We need a CodeBuild project, as you can see in the snippet above. Creating it is luckily trivial, but we’ll cover it later, when speaking about the actual solution. The only things that change from what you’ll see in later sections are that the string "CODEPIPELINE" is used for both the source and artifacts types in the project declaration.

Handling permissions is sadly not the last thing you need in this declaration, because I left out a couple arguments in the action blocks above. Turns out the category isn’t enough to tell AWS you want your source code present in later pipeline stages: you have to declare input and output artifacts for your actions:

action {
  name     = "Source"
  category = "Source"
  # ...
  output_artifacts = ["source_output"]
}

action {
  name     = "Build"
  category = "Build"
  # ...
  input_artifacts = ["source_output"]
}

This notion of input and output artifacts is generalized, however, and doesn’t just apply to carrying over files from one stage to another. Consequently, you need a place to store these artifacts, as CodePipeline will not do so for you. We are forced to declare an artifact_store block, and currently CodePipeline supports only S3.

I can’t be bothered writing all of the boilerplate that accompanies a well declared S3 bucket through Terraform, so I’ll be using a third party module despite what I said in the beginning as the boilerplate would have nothing to do with CodePipeline:

module "artifacts_bucket" {
  source  = "terraform-aws-modules/s3-bucket/aws"
  version = "3.8.2"

  bucket = "codepipeline-dotfiles-ci-artifacts"
  acl    = "private"

  block_public_acls       = true
  block_public_policy     = true
  ignore_public_acls      = true
  restrict_public_buckets = true
}

And then we can add the artifact_store block to our pipeline declaration:

artifact_store {
  location = module.artifacts_bucket.s3_bucket_id
  type     = "S3"
}

It was only when trying to trigger the pipeline when opening or updating pull requests that I found out you can’t select the branch you’re going to build on through CodePipeline. Then I actually tried out CodeBuild and realized that is the tool to use for continuous integration.

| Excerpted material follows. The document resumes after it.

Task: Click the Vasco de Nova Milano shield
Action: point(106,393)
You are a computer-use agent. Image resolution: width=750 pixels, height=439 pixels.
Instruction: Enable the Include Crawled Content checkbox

Using CodeBuild by itself instead

So CodePipeline was a no-go. Instead we shall use CodeBuild by itself, since its API makes it possible to override not just the Git reference it’s going to fetch from the repository, but also specify environment variables! There are two things we need to get started: a project and a build specification. The latter is housed in the repository and will be written later.

To explain CodeBuild briefly: it provisions the infrastructure necessary to follow the instructions on a build specification. The build specification can come from a buildspec.yml file in the root of the source code that is downloaded when you start a build through this service. In essence, it is just like a GitHub Actions workflow in that it outlines the commands to run on a build environment.

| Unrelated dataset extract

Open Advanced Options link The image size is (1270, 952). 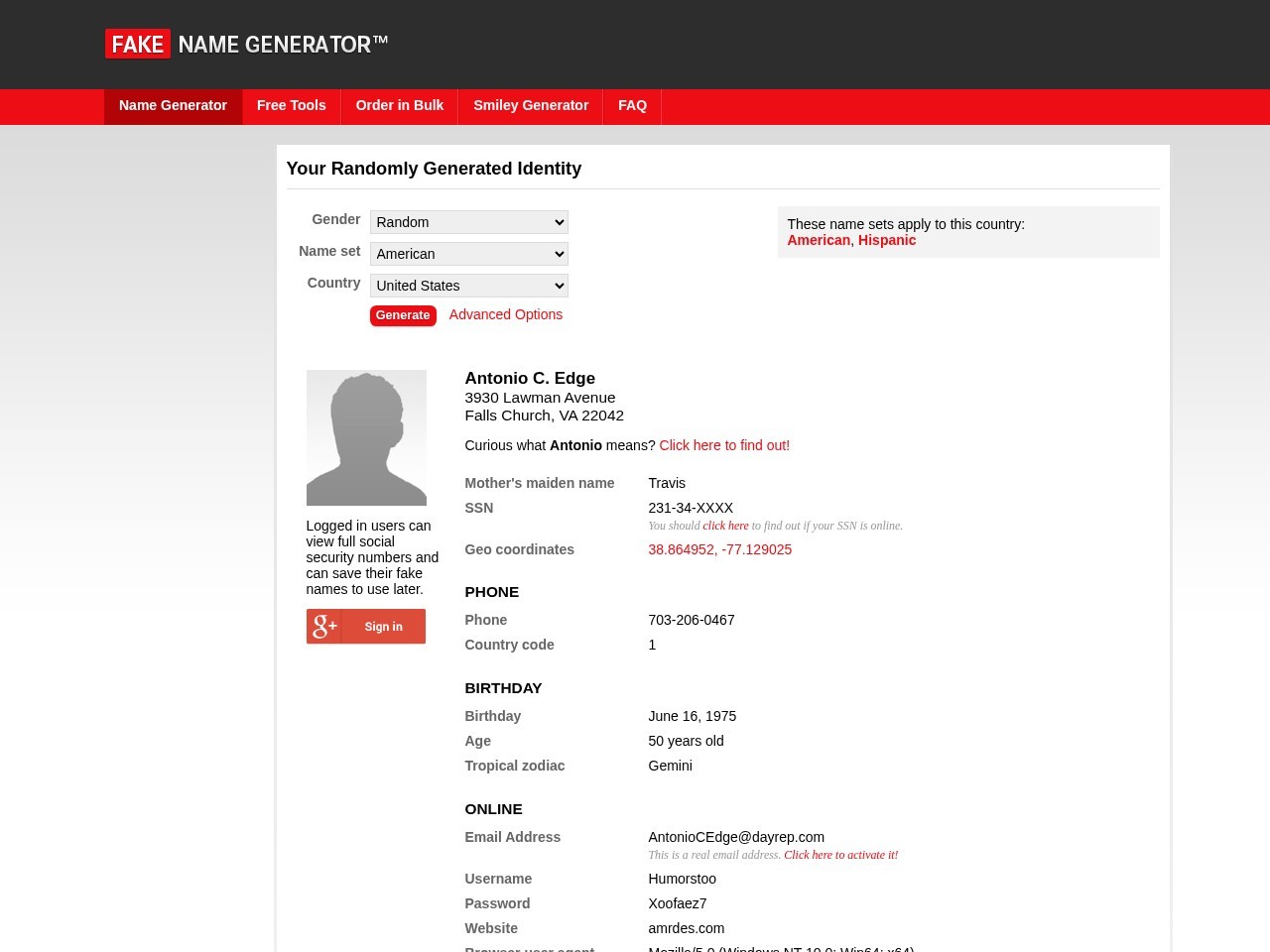coord(506,314)
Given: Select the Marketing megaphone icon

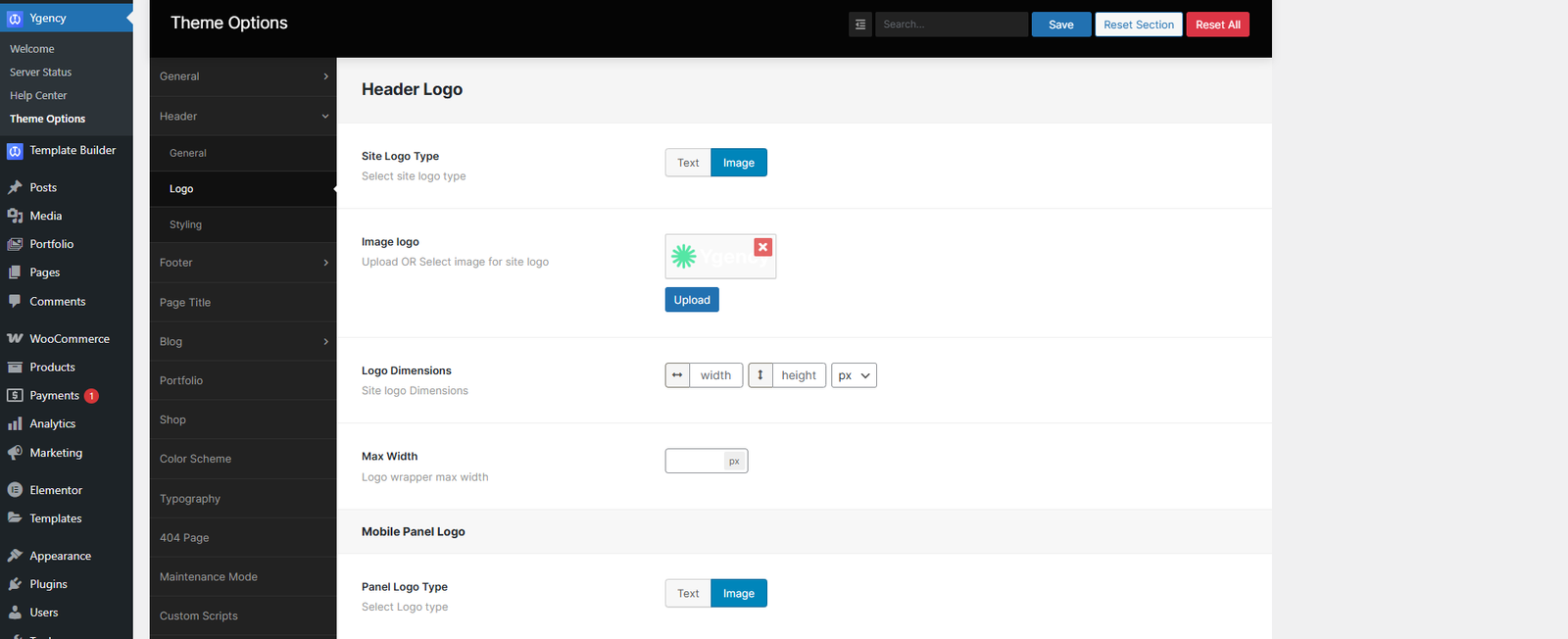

As already stated, you can create the project through the console and have a jolly good time. However, the hard way is always more fun, so here’s the Terraform code I used to create my project, after giving up on CodePipeline:

resource "aws_codebuild_project" "dotfiles" {
  name         = "dotfiles"
  service_role = aws_iam_role.codebuild.arn

  source {
    type     = "CODECOMMIT"
    location = aws_codecommit_repository.dotfiles.clone_url_http
  }

  environment {
    type         = "LINUX_CONTAINER"
    compute_type = "BUILD_GENERAL1_SMALL"
    image        = "aws/codebuild/standard:7.0"
  }

  logs_config {
    cloudwatch_logs {
      group_name  = "/aws/codebuild/dotfiles"
      stream_name = "dotfiles"
    }
  }

  artifacts {
    type = "NO_ARTIFACTS"
  }
}

Yes, it is that simple. To create the project, that is, notice that in the above code we’re referring to a certain aws_iam_role.codebuild resource, and yet I haven’t shown you the code that creates it nor the policies that it needs! Let’s first analyze the above configuration:

This section of the AWS provider documentation for Terraform will give you much more detail than I can provide here.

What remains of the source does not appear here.